Il résulte de l’instruction que Mme B... a déposé une demande de renouvellement de titre de séjour et s’est vu délivrer une confirmation de dépôt de cette demande le 12 décembre 2024. En l’absence de réponse dans un délai de quatre mois suivant l’enregistrement de sa demande de renouvellement de titre de séjour, une décision implicite de rejet est née du silence gardé par le préfet de la Seine-Saint-Denis, en application des dispositions des articles R. 432-1 et R. 432-2 du code de l’entrée et du séjour des étrangers et du droit d’asile, le 13 avril 2025. Par suite, à la date de la présente ordonnance, la mesure sollicitée par Mme B... tendant à ce que le préfet lui délivre un récépissé aurait pour effet de faire obstacle à l’exécution de cette décision implicite de rejet. Dans ces conditions, le juge des référés ne peut, sans faire obstacle à l’exécution de cette décision implicite de rejet, faire droit aux conclusions de Mme B..., sur le fondement des dispositions de l’article L. 521-3 du code de justice administrative. En revanche, il est loisible à l’intéressée, si elle s’en croit fondée et recevable, de contester cette décision par la voie de l’excès de pouvoir et du référé à fin de suspension d’exécution.
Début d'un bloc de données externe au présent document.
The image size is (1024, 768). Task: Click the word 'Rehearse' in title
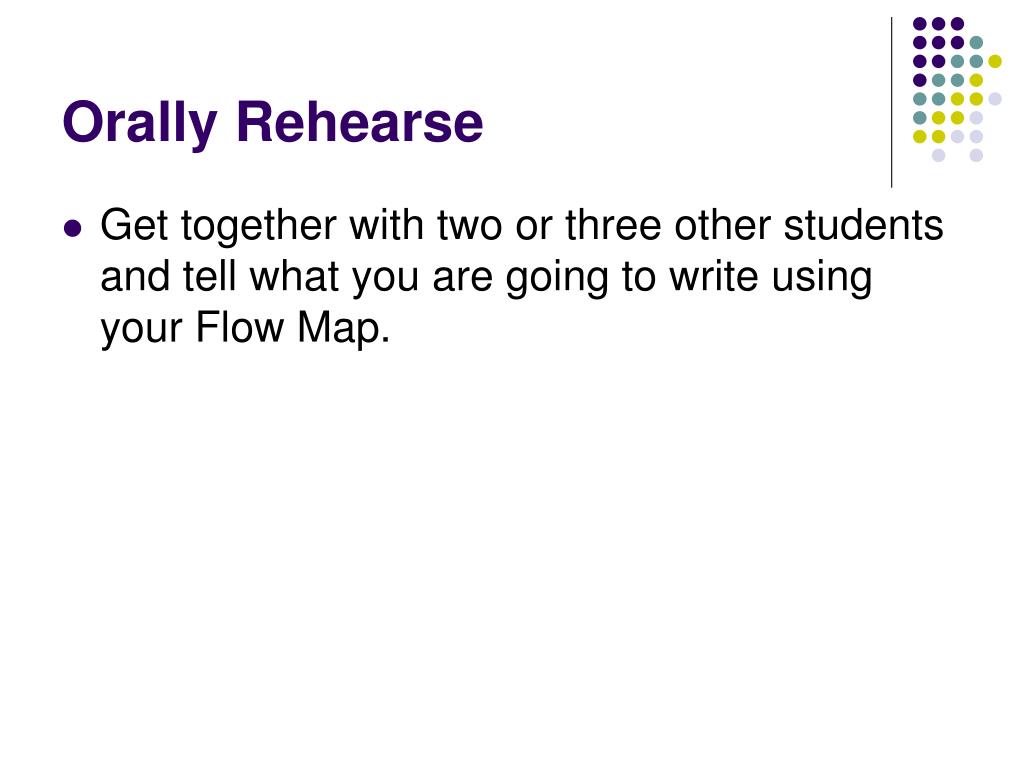coord(360,121)
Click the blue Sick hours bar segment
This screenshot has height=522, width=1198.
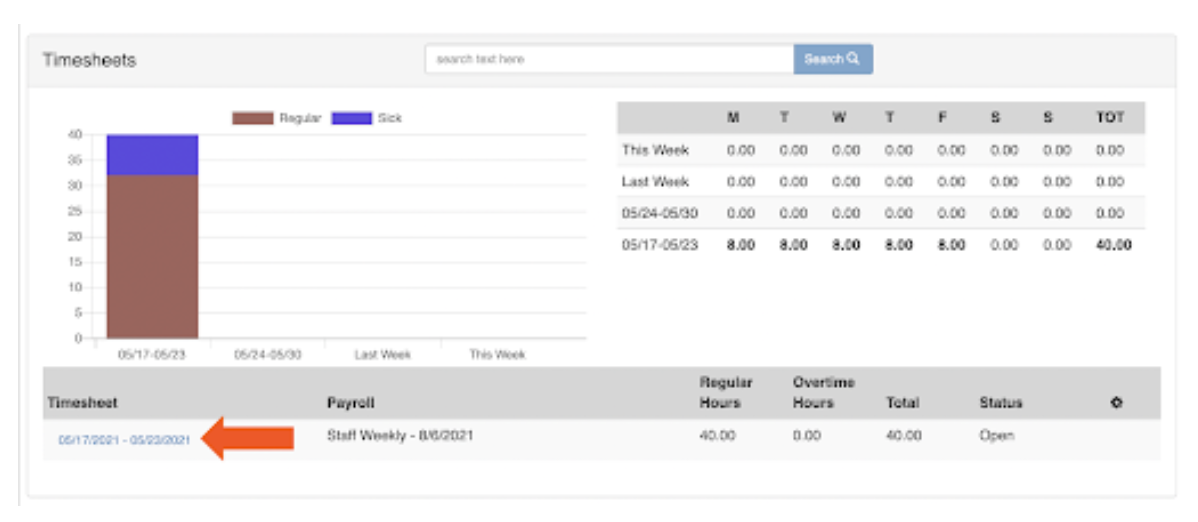[x=152, y=154]
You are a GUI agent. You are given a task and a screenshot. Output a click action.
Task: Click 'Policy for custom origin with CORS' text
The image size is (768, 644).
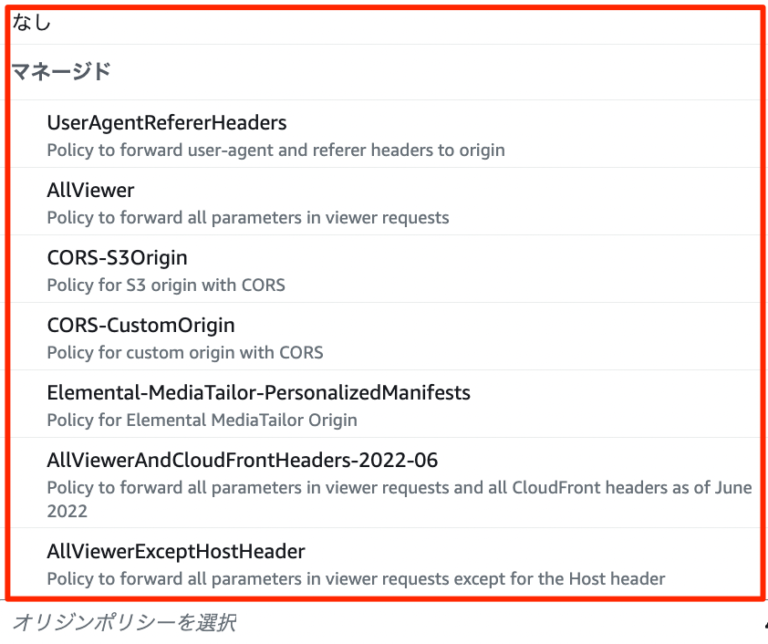[x=185, y=353]
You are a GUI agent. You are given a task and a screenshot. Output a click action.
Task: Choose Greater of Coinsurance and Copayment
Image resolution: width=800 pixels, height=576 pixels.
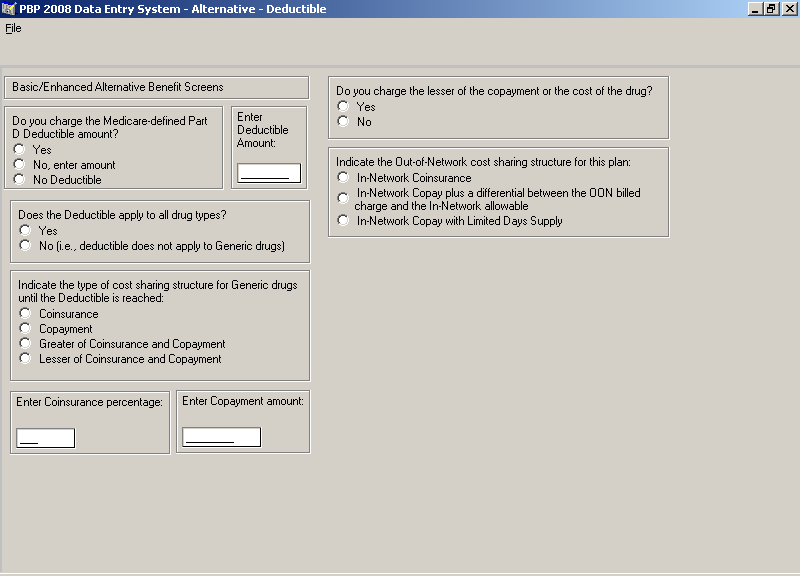click(25, 343)
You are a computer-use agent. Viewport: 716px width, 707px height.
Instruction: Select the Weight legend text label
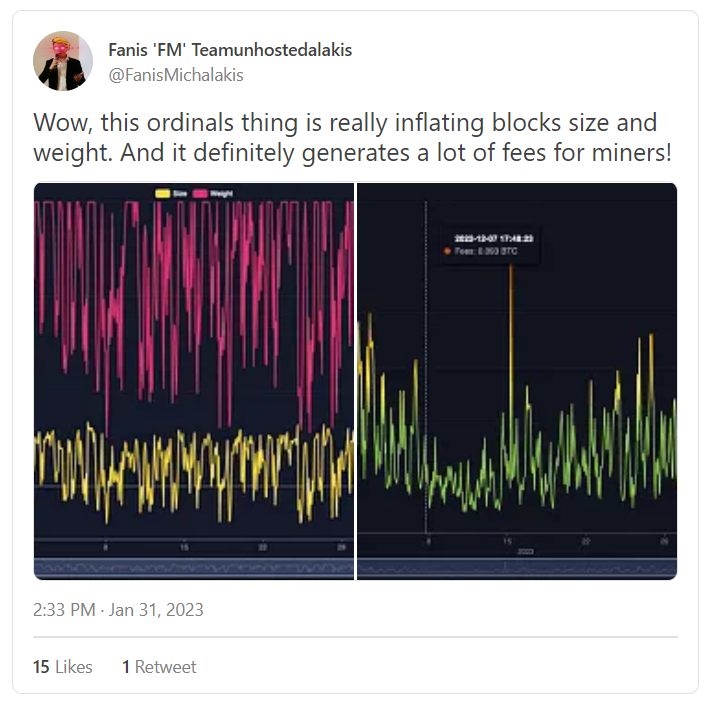tap(221, 194)
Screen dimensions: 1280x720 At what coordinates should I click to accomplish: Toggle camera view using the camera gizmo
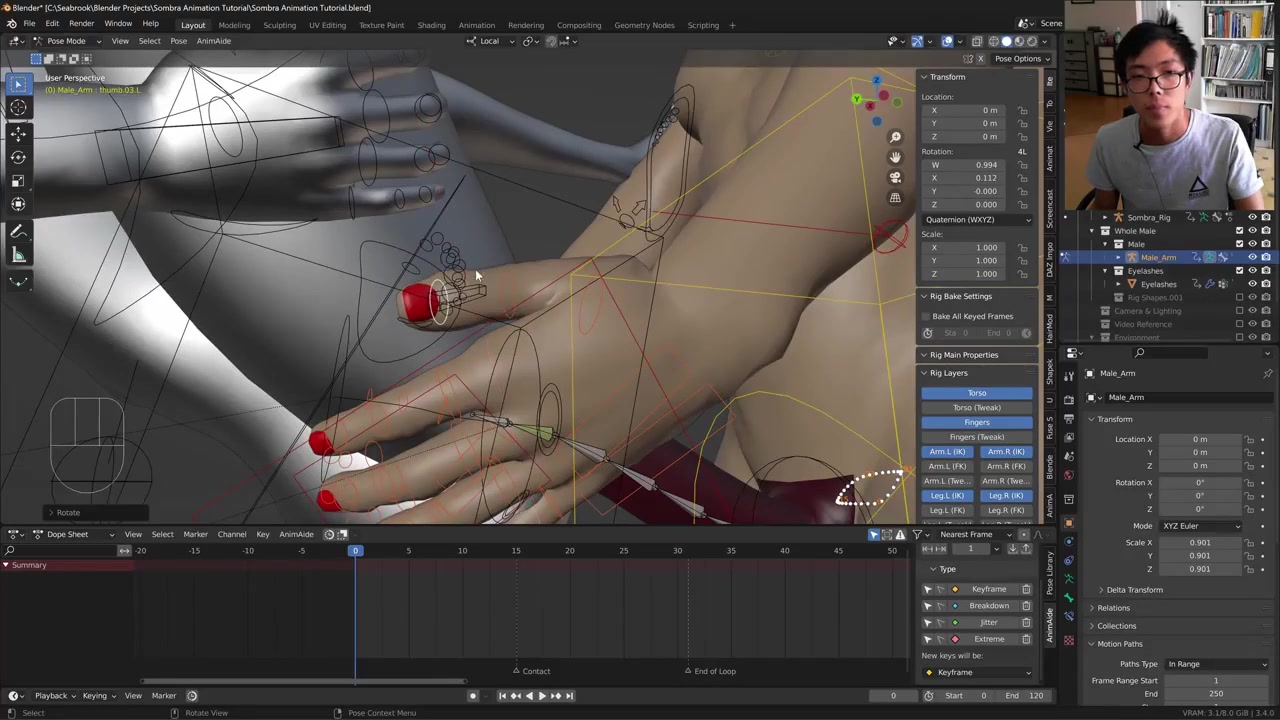(x=895, y=177)
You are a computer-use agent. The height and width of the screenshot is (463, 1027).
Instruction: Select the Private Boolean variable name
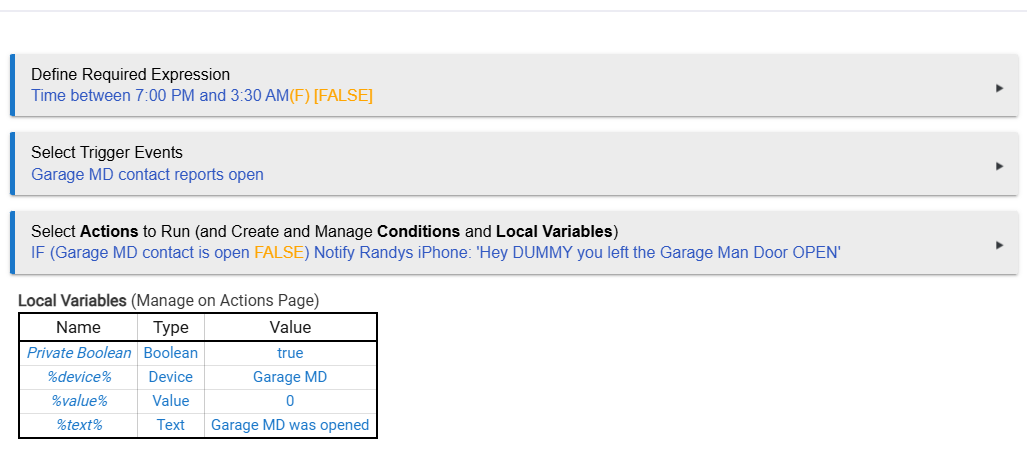click(79, 353)
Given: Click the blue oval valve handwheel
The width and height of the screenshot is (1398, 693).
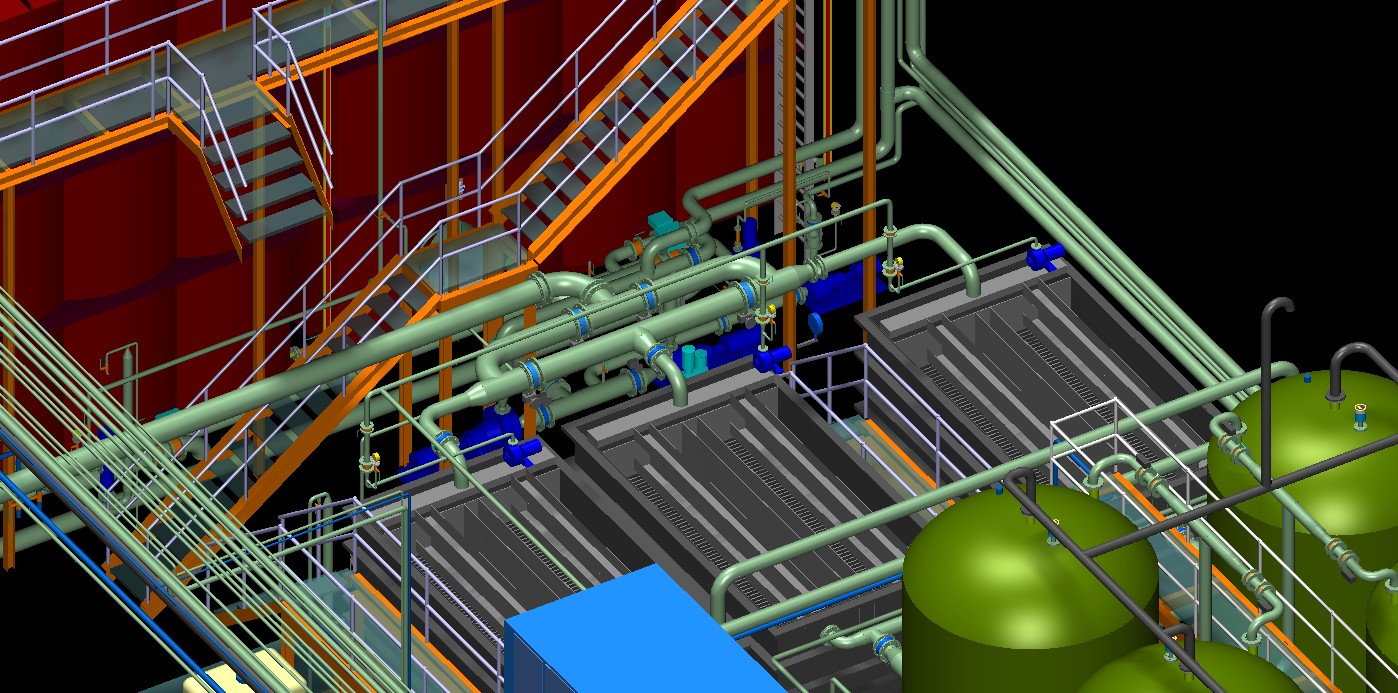Looking at the screenshot, I should (815, 323).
Il résulte de ce qu’il précède qu’il y a lieu de rejeter la requête de Mme A... B... en toutes ses conclusions.
O R D O N N E
Article 1er : La requête de Mme B... est rejetée.
Article 2 : La présente ordonnance sera notifiée à Mme A... B....
Fait à Montreuil, le 17 octobre 2025.
Le juge des référés
M. Jauffret
La République mande et ordonne au ministre de l'intérieur en ce qui le concerne ou à tous commissaires de justice à ce requis en ce qui concerne les voies de droit commun contre les parties privées, de pourvoir à l’exécution de la présente ordonnance.